Philippe Alméras est un personnage controversé dans le petit monde des  céliniens. Nous avons déjà dit ici ce que nous pensions de sa biographie de Céline qui n’est assurément pas un modèle d’équanimité. Au moins lui reconnaîtra-t-on une puissance de travail peu commune. Ainsi c’est entièrement seul qu’il a rédigé un Dictionnaire Céline, coiffant ainsi au poteau les autres céliniens qui nourrissaient ce projet. Nous l’avons rencontré pour lui poser quelques questions sur un sujet qui l’occupe  depuis  quarante ans et dont ce dictionnaire est l’aboutissement.

 

Comment vous est venue l'idée de ce Dictionnaire Céline ?

 

Accidentellement : j'avais oublié mon ordinateur portable dans le train de Paris. Aussitôt signalée, la perte a été déclarée irréparable : « On ne retrouve jamais les ordinateurs ». J'en ai donc acheté un autre.

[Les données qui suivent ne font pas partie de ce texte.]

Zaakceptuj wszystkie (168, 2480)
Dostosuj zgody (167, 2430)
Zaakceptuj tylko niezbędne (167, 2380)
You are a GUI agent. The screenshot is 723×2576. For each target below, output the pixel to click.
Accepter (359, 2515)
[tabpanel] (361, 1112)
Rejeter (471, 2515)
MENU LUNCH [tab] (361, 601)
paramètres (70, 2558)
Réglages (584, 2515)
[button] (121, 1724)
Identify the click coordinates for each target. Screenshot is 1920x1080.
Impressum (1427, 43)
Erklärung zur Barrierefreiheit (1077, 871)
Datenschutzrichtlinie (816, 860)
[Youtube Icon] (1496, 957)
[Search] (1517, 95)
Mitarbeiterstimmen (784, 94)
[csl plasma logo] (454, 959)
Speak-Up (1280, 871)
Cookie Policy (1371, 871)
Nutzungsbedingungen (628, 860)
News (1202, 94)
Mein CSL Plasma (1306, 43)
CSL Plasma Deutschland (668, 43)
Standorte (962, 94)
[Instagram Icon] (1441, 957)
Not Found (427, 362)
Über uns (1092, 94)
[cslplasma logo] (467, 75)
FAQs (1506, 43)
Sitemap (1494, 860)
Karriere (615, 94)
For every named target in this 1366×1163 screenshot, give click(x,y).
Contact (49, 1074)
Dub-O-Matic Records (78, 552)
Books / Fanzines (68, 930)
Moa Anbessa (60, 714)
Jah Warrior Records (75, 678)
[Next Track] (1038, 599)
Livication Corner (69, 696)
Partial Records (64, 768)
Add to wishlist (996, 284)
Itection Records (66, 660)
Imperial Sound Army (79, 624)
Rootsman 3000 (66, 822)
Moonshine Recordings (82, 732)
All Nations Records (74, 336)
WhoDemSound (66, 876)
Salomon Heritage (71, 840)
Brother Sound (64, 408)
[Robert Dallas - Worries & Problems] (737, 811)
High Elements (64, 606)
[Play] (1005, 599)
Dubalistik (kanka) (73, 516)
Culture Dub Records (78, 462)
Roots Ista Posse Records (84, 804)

Fourni sans la moindre notice d'instruction, naturellement. Pour apprendre à m'en servir, découvrir par exemple la touche qui mange le texte, j'ai eu l'idée de transcrire mes notes, fiches, entretiens, tout cela vieux souvent de trente ans et plus. Et l'ordre alphabétique allait de soi.

 

Habituellement, ce genre d'ouvrage est le résultat d'un travail d'équipe. La tâche ne vous a pas paru colossale pour un seul homme ?

 

À vrai dire, je ne me suis rendu compte de ce que je faisais qu'après 200 ou 300 pages. Si je m'étais mis en tête de réunir un Dictionnaire de 850 pages, le « colossal » de la chose m'aurait probablement inhibé et nous en serions encore au projet.

 

Si cela avait été possible, auriez- vous souhaité travailler dans une équipe ou préférez-vous, somme toute, le cavalier seul ?  

 

Il y avait, lorsqu'une indiscrétion a révélé mon travail en cours, deux ou trois projets similaires. Quelqu'un a proposé une conjonction des données et des talents. Cela ne s'est pas fait. Je le regrette et je ne le regrette pas : ce que ce Dictionnaire aurait gagné en précision, il l'aurait sans doute perdu en spontanéité. Est-ce vraiment un hasard si ce genre de travail est toujours la responsabilité d'un seul et si les œuvres collectives aboutissent souvent à des mishi-mashi de cotes mal taillées ? Tu me laisses ceci, je t'accorde cela.

 

Comment avez-vous conçu ce Dictionnaire ?

 

Il s'est façonné de lui-même chemin faisant. Une entrée en appelait une autre, un dépouillement d'autres dépouillements. J'avais intégré les témoignages reçus, ils ont failli disparaître lorsque tel éditeur candidat les a jugés diffamatoires ou futiles.

 

Les céliniens vous ont souvent reproché une trop grande partialité à l'égard de votre sujet. Pensez-vous que ce Dictionnaire soit susceptible de provoquer à nouveau ce type de critiques ?

 

Cette partialité m'a été pour ainsi dire laissée en lot, les autres ne parlant que sources, références, tours de mains, etc. Mon premier travail visait à décrire le passage de Mort à crédit aux Bagatelles, du « roman » au « pamphlet ». Devant l'impossibilité de le faire recevoir ou même lire, je me suis obstiné à présenter mes petites trouvailles, et certains disent avec raison : la problématique de Céline a changé.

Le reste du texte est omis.